- Directed by: Ian Dalrymple
- Screenplay by: Captain Bruce Bairnsfather; Ian Dalrymple; Arthur Wimperis (additional dialogue); Derek Twist (assistant scenarist);
- Based on: story Old Bill by Bruce Bairnsfather
- Produced by: Josef Somlo; Harold Boxall; Alexander Korda (uncredited);
- Starring: Morland Graham; John Mills; Mary Clare;
- Cinematography: Georges Perinal
- Edited by: Charles Crichton
- Music by: Richard Addinsell (music of the French song); Stephen Haggard (words of the French song); Muir Mathieson (musical director);
- Production company: Legeran Films
- Distributed by: General Film Distributors (UK)
- Release date: 1 March 1941 (UK);
- Running time: 96 minutes
- Country: United Kingdom
- Language: English

= Old Bill and Son =

Old Bill and Son is a 1941 British black-and-white comedy war film directed by Ian Dalrymple and starring Morland Graham, John Mills, Mary Clare and Ronald Shiner. It was written by Captain Bruce Bairnsfather, Dalrymple, Arthur Wimperis and Derek Twist, based on the story Old Bill by Bairnsfather. It was executive produced by Alexander Korda for Legeran Films.

==Plot==
Old Bill, an old First World War soldier, argues with his son Young Bill about the latter not holding down a job. Soon afterwards the Second World War breaks out and Young Bill and the family lodger Sally both join up. Envious of them and despite his wife Maggie's entreaties not to, Old Bill attempts to join up but is turned down at the recruiting office and by his old commanding officer, who Old Bill had hoped would pull strings for him. He is finally successful, joining the Royal Pioneer Corps, and both he and his son are sent to France. There Old Bill helps his son dig a Universal Carrier out of the mud and meets his long-lost friend Canuck, a poilu in the previous war and now a hotelier, and his daughter Françoise.
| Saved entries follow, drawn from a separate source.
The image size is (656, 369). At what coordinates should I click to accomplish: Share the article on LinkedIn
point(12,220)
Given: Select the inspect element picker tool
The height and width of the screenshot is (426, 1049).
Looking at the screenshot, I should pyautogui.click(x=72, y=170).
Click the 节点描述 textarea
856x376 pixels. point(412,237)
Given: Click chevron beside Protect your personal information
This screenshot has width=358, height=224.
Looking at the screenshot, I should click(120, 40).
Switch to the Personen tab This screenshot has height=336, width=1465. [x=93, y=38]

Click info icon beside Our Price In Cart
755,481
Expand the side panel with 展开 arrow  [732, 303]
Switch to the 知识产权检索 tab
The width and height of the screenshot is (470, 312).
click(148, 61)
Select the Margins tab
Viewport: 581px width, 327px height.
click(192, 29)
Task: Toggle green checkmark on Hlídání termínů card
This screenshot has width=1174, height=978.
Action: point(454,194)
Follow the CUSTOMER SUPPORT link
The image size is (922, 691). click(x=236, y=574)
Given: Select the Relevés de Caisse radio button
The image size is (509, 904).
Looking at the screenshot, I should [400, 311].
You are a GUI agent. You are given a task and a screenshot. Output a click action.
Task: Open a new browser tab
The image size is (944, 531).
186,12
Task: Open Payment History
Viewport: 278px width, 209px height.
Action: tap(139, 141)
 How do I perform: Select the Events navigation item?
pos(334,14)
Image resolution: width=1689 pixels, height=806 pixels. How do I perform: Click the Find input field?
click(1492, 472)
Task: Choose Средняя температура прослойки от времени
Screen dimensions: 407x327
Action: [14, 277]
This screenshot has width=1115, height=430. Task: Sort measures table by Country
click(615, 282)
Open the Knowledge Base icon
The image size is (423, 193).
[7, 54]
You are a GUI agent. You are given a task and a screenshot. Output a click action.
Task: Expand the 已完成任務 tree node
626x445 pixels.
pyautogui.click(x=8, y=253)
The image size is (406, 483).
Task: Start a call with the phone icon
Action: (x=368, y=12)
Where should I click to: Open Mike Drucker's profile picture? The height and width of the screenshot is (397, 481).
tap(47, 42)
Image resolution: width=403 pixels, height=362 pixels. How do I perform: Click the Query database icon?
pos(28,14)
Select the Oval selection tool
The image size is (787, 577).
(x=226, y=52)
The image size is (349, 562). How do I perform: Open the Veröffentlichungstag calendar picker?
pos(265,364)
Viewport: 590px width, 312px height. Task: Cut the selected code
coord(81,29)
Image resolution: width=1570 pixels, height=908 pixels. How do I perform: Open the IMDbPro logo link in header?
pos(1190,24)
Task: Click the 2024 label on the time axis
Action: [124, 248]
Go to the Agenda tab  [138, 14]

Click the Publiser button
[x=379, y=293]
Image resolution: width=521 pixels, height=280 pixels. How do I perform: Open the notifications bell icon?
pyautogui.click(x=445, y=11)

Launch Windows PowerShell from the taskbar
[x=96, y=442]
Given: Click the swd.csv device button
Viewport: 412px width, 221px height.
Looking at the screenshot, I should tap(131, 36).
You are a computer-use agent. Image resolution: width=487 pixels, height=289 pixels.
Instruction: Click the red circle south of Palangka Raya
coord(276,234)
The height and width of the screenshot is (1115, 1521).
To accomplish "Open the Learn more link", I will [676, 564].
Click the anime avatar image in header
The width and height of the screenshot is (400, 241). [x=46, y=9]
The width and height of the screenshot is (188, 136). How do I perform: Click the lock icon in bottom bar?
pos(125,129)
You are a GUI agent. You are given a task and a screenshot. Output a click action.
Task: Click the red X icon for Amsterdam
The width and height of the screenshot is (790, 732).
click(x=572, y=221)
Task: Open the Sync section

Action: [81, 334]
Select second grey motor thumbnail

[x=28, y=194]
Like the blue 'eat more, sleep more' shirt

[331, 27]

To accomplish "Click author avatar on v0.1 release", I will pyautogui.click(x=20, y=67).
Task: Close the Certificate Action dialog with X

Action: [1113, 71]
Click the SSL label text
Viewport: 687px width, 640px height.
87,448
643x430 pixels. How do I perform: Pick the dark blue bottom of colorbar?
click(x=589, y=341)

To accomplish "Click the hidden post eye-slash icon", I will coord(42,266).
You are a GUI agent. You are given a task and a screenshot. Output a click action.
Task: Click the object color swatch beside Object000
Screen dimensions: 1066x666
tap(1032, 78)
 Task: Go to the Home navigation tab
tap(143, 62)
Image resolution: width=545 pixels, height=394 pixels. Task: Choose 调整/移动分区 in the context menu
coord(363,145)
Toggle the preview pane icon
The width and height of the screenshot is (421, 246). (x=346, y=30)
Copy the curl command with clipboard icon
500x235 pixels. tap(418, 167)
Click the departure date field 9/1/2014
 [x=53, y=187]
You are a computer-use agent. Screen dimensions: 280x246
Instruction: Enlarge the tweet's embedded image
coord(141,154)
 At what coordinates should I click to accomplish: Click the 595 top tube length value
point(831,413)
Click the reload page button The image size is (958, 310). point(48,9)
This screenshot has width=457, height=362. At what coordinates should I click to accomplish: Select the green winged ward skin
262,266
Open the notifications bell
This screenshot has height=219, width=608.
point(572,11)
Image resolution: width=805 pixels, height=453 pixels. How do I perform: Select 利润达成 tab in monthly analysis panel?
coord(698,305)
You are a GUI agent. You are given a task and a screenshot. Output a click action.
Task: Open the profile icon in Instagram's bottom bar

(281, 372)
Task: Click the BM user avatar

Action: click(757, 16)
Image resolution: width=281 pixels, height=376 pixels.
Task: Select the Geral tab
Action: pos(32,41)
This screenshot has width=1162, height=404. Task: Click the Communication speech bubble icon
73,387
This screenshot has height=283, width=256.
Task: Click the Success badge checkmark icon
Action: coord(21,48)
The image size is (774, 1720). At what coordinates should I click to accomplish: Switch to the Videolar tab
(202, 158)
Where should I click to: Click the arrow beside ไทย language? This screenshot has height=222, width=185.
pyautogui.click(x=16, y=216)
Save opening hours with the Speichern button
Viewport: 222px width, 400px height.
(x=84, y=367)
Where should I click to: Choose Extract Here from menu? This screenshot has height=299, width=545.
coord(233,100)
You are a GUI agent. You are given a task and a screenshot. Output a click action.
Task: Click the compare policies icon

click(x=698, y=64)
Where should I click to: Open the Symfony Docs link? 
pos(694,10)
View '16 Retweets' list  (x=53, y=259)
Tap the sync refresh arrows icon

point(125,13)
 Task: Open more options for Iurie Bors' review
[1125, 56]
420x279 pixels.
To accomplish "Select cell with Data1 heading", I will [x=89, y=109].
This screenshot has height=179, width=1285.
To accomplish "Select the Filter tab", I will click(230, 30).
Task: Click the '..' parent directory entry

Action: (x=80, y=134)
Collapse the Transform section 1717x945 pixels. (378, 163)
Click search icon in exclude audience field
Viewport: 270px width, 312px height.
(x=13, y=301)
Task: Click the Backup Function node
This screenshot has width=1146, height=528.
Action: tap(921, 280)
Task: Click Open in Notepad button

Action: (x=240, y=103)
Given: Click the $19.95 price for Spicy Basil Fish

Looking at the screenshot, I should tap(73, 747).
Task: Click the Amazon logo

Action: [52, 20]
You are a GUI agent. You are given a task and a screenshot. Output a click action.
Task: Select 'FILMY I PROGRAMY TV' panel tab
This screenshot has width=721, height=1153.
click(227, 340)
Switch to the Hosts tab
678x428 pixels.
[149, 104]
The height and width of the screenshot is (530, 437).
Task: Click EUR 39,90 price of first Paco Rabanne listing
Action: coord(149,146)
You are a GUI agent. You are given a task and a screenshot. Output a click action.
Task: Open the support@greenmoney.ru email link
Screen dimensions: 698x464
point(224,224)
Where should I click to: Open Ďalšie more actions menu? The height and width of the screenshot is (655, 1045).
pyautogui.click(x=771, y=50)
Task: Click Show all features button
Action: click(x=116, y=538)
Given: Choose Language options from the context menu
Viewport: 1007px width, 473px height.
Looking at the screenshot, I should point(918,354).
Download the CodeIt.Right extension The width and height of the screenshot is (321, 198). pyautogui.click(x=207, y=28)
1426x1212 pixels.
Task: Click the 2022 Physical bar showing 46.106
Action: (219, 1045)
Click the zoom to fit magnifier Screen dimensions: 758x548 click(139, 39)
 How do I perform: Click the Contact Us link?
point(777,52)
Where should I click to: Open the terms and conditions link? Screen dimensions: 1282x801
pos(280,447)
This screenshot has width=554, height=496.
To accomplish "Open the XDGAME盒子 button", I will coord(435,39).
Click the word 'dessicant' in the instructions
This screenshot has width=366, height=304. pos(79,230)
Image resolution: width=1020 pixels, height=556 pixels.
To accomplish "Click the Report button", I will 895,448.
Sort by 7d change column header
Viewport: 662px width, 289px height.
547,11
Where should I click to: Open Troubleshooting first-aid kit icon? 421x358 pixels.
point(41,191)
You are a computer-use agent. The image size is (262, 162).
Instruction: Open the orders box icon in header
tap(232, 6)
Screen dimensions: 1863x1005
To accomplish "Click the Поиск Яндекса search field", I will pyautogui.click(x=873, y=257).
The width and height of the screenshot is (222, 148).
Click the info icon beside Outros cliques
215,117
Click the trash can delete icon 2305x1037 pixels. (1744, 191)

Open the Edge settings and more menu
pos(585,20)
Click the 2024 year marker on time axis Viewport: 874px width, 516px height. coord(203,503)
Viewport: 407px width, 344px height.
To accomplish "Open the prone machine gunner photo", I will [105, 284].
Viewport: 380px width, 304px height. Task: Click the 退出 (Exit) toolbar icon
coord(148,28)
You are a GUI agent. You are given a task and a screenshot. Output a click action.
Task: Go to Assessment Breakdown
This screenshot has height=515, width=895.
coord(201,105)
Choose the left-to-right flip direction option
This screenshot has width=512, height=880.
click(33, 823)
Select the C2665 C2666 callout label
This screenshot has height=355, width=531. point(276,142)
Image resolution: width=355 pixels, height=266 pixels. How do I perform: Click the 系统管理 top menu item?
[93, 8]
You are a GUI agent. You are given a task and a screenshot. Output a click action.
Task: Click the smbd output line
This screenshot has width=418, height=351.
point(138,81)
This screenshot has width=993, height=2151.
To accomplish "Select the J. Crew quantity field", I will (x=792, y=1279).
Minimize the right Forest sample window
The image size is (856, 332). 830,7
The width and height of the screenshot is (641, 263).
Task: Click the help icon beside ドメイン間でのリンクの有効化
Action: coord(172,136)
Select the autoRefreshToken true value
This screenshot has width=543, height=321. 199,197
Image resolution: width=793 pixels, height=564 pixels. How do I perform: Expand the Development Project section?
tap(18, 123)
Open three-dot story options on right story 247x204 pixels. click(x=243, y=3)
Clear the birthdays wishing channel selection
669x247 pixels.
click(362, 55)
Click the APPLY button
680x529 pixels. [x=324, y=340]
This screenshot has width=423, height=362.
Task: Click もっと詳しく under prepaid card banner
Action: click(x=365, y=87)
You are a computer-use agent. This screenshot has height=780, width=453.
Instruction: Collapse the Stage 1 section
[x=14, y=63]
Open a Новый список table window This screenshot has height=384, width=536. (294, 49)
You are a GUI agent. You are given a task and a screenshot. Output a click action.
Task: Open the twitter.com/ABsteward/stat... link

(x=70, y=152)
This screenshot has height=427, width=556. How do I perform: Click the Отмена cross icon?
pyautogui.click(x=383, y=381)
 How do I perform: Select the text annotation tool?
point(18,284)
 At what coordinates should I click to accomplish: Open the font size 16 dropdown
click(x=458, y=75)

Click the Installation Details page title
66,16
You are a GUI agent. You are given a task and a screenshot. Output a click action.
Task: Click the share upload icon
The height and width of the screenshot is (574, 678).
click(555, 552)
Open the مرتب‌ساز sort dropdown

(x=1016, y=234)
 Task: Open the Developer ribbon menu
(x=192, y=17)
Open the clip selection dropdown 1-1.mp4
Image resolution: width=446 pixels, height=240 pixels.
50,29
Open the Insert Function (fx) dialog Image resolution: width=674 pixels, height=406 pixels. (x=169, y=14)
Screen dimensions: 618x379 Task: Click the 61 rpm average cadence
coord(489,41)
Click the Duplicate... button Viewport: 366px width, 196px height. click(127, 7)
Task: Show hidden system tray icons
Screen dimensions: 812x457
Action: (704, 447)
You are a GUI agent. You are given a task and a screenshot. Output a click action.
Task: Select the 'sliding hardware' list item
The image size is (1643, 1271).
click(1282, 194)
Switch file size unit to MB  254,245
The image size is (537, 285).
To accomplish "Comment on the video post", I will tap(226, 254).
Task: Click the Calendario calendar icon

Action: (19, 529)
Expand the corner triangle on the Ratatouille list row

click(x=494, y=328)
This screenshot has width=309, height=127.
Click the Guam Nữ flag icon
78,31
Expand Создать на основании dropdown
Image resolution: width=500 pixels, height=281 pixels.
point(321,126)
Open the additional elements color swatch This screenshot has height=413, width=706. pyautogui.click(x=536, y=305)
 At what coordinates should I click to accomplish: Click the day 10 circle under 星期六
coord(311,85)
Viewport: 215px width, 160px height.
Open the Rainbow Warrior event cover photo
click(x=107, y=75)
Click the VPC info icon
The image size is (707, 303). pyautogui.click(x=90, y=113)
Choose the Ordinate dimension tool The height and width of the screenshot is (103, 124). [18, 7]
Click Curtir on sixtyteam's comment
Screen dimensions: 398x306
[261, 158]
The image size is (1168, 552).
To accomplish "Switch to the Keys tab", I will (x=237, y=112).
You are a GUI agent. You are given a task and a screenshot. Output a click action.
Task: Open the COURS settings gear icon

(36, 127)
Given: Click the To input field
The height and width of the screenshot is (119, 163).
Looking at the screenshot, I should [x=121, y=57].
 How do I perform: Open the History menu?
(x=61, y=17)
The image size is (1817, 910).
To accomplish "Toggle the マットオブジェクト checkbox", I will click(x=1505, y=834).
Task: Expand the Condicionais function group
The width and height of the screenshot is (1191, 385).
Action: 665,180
Young Bill attempts to woo Françoise against competition from another soldier who – unlike him – can speak French. He also tricks his father into sleeping in a bed at Canuck's hotel which has actually been reserved by the colonel of Young Bill's regiment, but takes the blame when the colonel discovers the ruse. The colonel turns out to have a lieutenant in Old Bill's First World War regiment and so gets him attached to Young Bill's regiment. Soon afterwards a letter arrives from Maggie stating that she too has joined up.

Sally arrives at the Bills' base again as driver to the singer Stella Malloy, who has been sent to the wrong unit for a concert party, so the colonel has Old Bill organise one for his regiment instead. Young Bill bids farewell to his father, stating that his affections have returned from Françoise to Sally, just before joining a squad from the regiment on a raid to capture a German prisoner. He does not return from the raid and Old Bill and Canuck go to find him, only to find him and a friend guarding a large group of German prisoners. They march the prisoners back to base together as Canuck and the two Bills discuss the differences between German soldiers and those of free nations such as Britain and France.

==Cast==
- Morland Graham as Old Bill
- John Mills as young Bill Busby
- Mary Clare as Maggie
- Renée Houston as Stella Malloy
- Rene Ray as Sally
- Gus McNaughton as Alf
- Ronald Shiner as Herbert 'Bert' Smith
- Manning Whiley as Chimp
- Janine Darcey as Françoise
- Roland Culver as Colonel
- Donald Stuart as Canuck
- Nicholas Phipps as BBC reporter
- Allan Jeayes as Willoughby

==Critical reception==
The Monthly Film Bulletin wrote: "Though the story is slender the direction is brisk and the present-day patriotic fervour is well brought out both in light-hearted and more serious sequences. The acting is competent, Morland Graham and John Mills making good use of their opportunities as Father and Son respectively. Rene Ray is well cast as Sally, and the smaller parts are all adequately filled."

Kine Weekly wrote: "Morland Graham contributes a true-to-life character study as the likeable, loyal and wily Old Bill, and John Mills is equally good as Young Bill. The supporting types, too, are naturally and authentically etched. The detail, both at home and at the Front, has a neat touch of realism. The complete build-up is topical, human, vigorous, and essentially and refreshingly English comedy entertainment of wide appeal."

Variety wrote: "Reaching into the past for an old reliable, producers Josef Somlo and Harold Boxall have done a nice job. ... Picture is a sort of Lambeth Walk treatment in khaki, lavish with Cockney humor, types and dialog to wow them this side. Yet, in that same makeup it constitutes difficult fare to forecast as perceptible US entertainment. In its sidelight on typical Britishers reacting in typical fashion to war, its airy, slaphappy viewing of troop-life under these actual conditions, Americans may find much in it for a chuckle."